Fund managers shepherd highly-valuable assets on behalf of their clients and their business models ensure financial assets like equities and bonds are kept safely. 

So, is enough attention paid to the protection of their non-financial assets?

They say that information is power, and I've always thought that it's particularly true in fund management.  The very core of the business is about gathering information, analysing it and turning it into market-beating performance.  'Inside information' is so powerful that people go to prison when it's in the wrong place.  Many houses refer to their investment functions as 'manufacturing', but there's no stock and no factory - information is the raw material and the output.  This really is the peak of the 'information economy'.

So, the one business that should recognise that information is worth protecting should be the fund management business.  Last week I ran a briefing session for Non-Executive Directors (NEDs) from the fund management sector, and was pleasantly surprised to see that this is very true for those charged with providing governance over these firms.  NEDs recognised the risks of handling information like live portfolio information, electronic payment instructions, and clients' personal information.

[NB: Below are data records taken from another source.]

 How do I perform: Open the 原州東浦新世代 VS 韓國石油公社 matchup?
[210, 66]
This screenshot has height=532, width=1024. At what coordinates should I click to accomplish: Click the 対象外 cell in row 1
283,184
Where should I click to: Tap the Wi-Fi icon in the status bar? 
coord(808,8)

In the briefing we talked about the new shape of the cyber threat – and I was a little taken aback by the level of engagement.  It's worth thinking about why I was so pleasantly surprised.

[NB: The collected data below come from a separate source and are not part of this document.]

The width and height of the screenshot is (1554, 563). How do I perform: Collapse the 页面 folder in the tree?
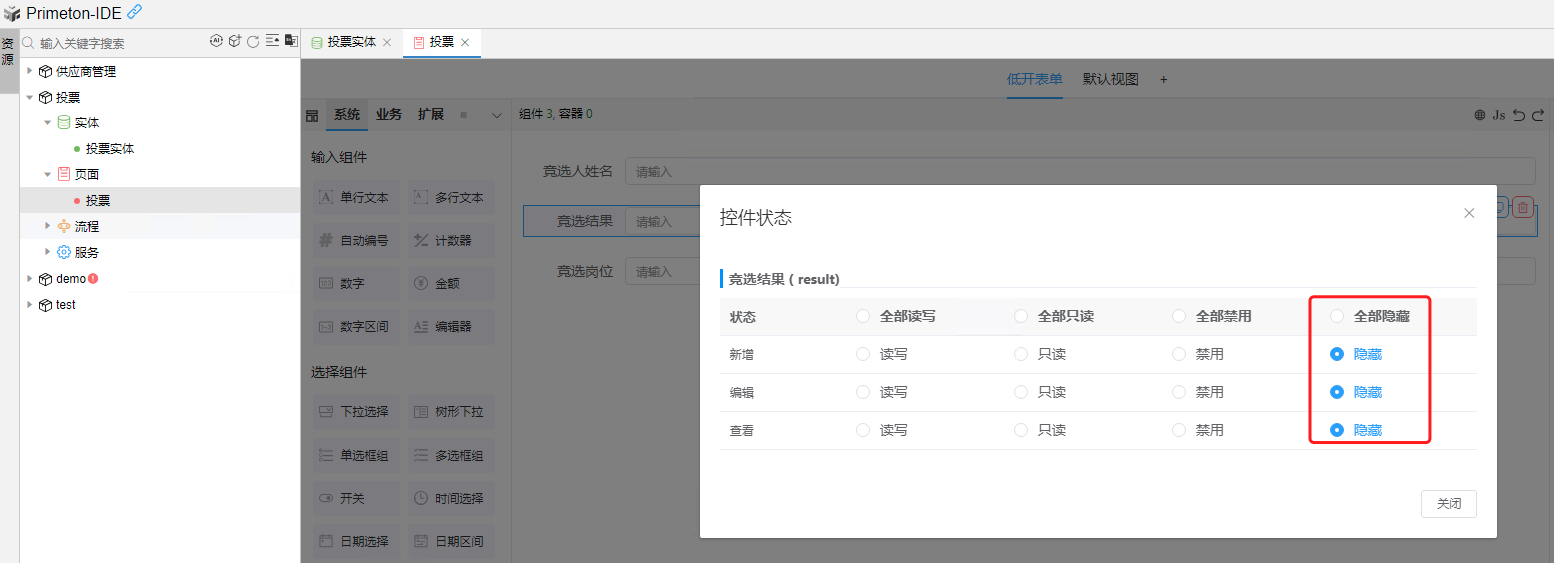47,174

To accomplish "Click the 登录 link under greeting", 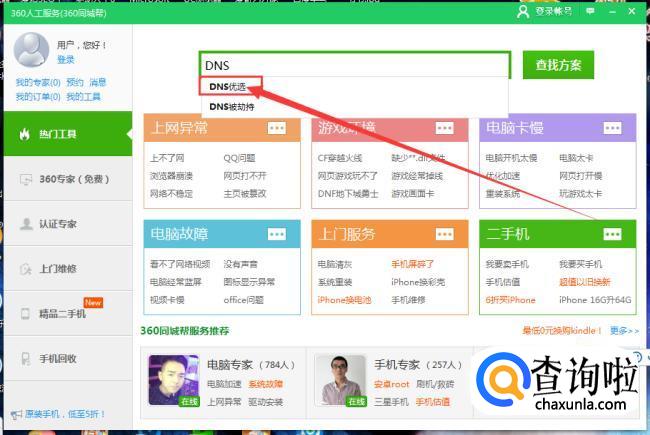I will [x=66, y=60].
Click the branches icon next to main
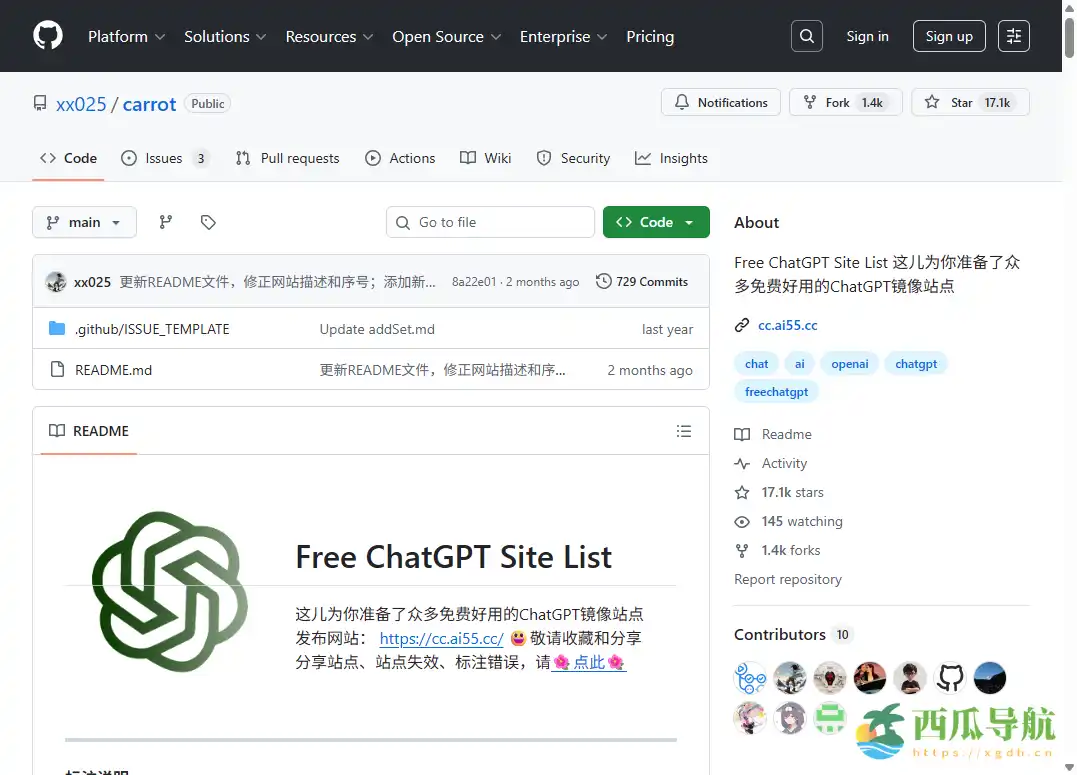The width and height of the screenshot is (1077, 775). (165, 222)
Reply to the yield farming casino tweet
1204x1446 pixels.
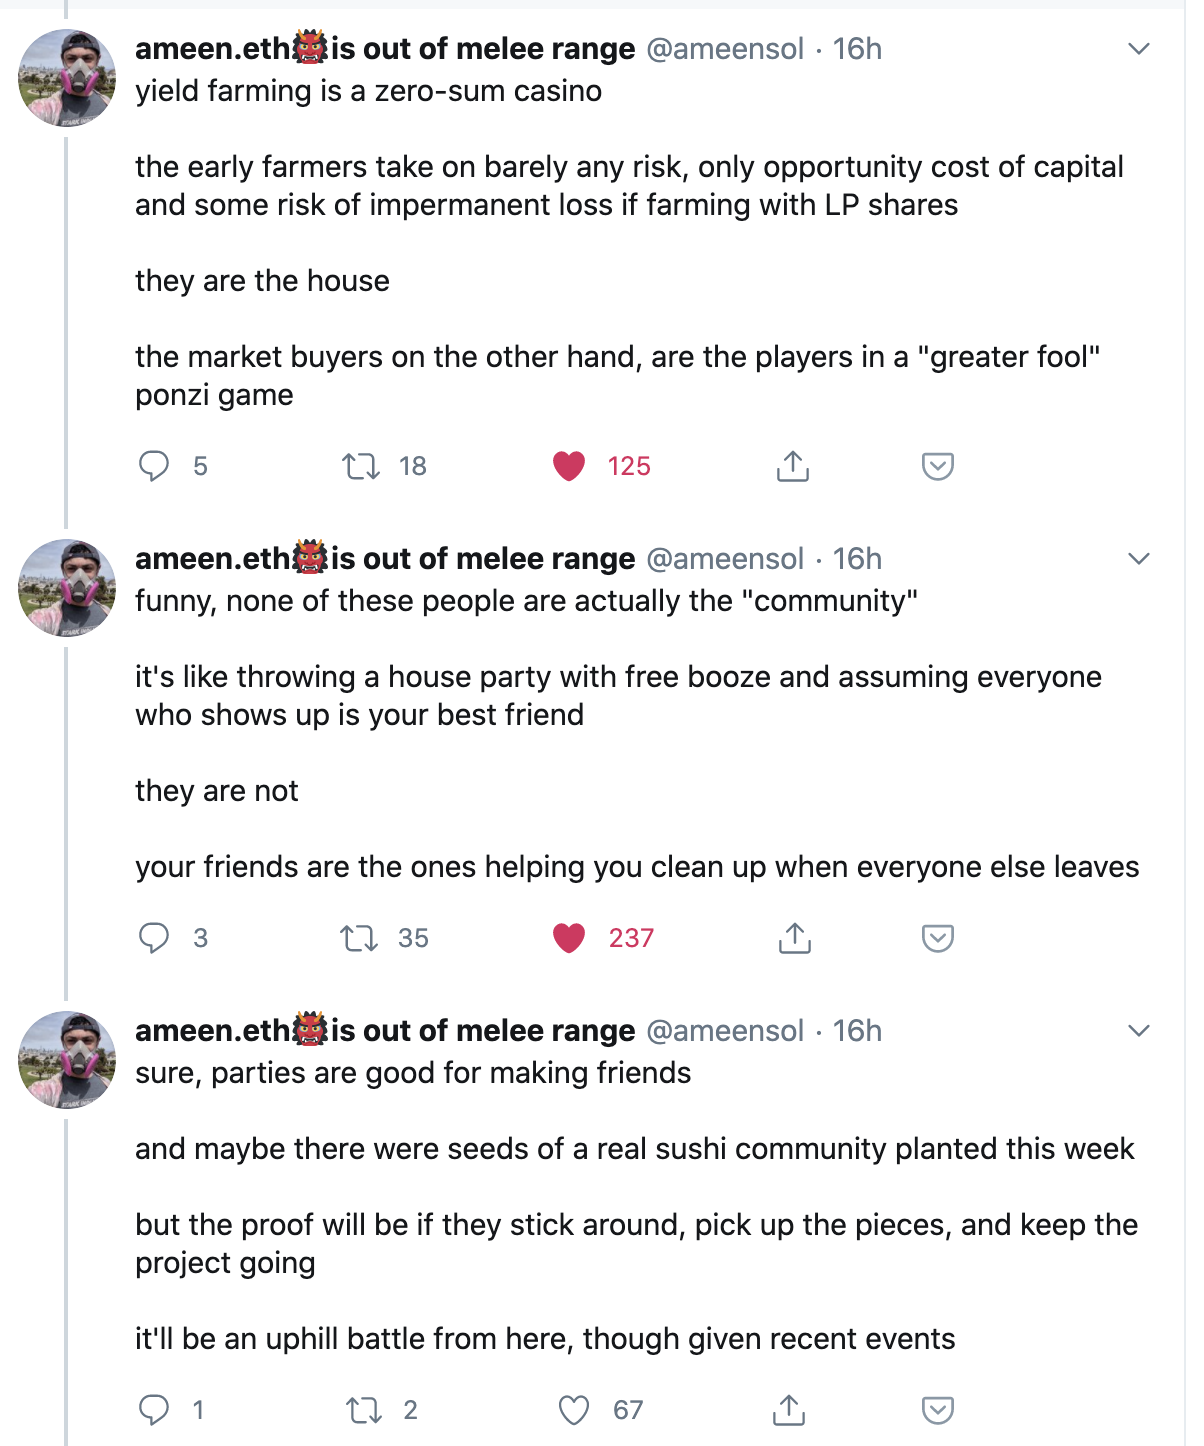click(x=154, y=466)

In the past I've heard fund managers decide not to prioritise cyber security on several grounds:

  • "This sounds like science-fiction"
  • "We're not a high profile brand, so not an attractive target"
  • "I'm not an investment bank, I haven't got the resources to beat them"

During the discussion it came out that one London-based house trained its staff on this subject by attempting to value a memory card (like those in a mobile phone or a camera) containing their retail client database.  Identity thieves will pay big money for personal information – and given that these databases usually hold bank account and "know your customer" information for many high net worth individuals, they're an attractive target.  So attractive, this house reckoned, that their little memory card was more valuable per square centimetre than the Mona Lisa.

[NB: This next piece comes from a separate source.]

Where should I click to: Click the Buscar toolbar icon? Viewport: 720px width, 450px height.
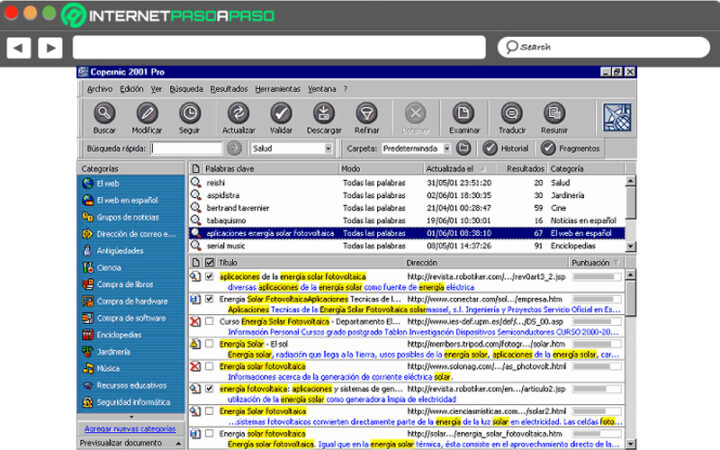point(104,114)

So it's likely that an economically rational fraudster will one day target that database, the systems that transfer billions of pounds (whether executed by an outsourced provider or not), or even pre-trade information that can be easily monetised in the market in a determined way.

But this has been true for a few years, so what's changed?  In our discussion we focussed on criminal gangs who are skilled, resourced and determined.  These are part of the new internet threat that has to some extent replaced the 'old' threats of viruses written by loners pursuing only cyber-kudos from their peers.  So how does the new cyber threat relate to those risk attitudes I mentioned earlier?  Here's my view:

  • This is real and it's happening now.  There are plenty of doom-merchants trying to scare people, but there is at minimum - a kernel of truth here.  Firms are being attacked, and they don't speak about it for fear of client redemptions.
  • A high profile brand might mean that casual attacks are more likely, but organised criminals are willing to do fieldwork.  They look past the first few results on Google, and will target organisations that are less likely to go public about problems and who are less likely to pursue them to the courts
  • In any case, the likelihood may be debatable, but fund managers will be just as out-of-a-job as anyone else after a successful attack.
  • Even the world's largest investment banks admit that they can't stop the criminals getting through every time.  Increasingly, efforts are turning towards effective preparation for and response to breaches.  This levels the playing field with criminals going for the firms that can't act quickly and decisively when things go wrong.

Imagine the Mona Lisa left on a bench in a London street - it wouldn't stay there for very long.  It dawned on our group that every day firms expect internet criminals (not to mention all their employees and contractors) to simply walk past assets a lot like these and not be tempted.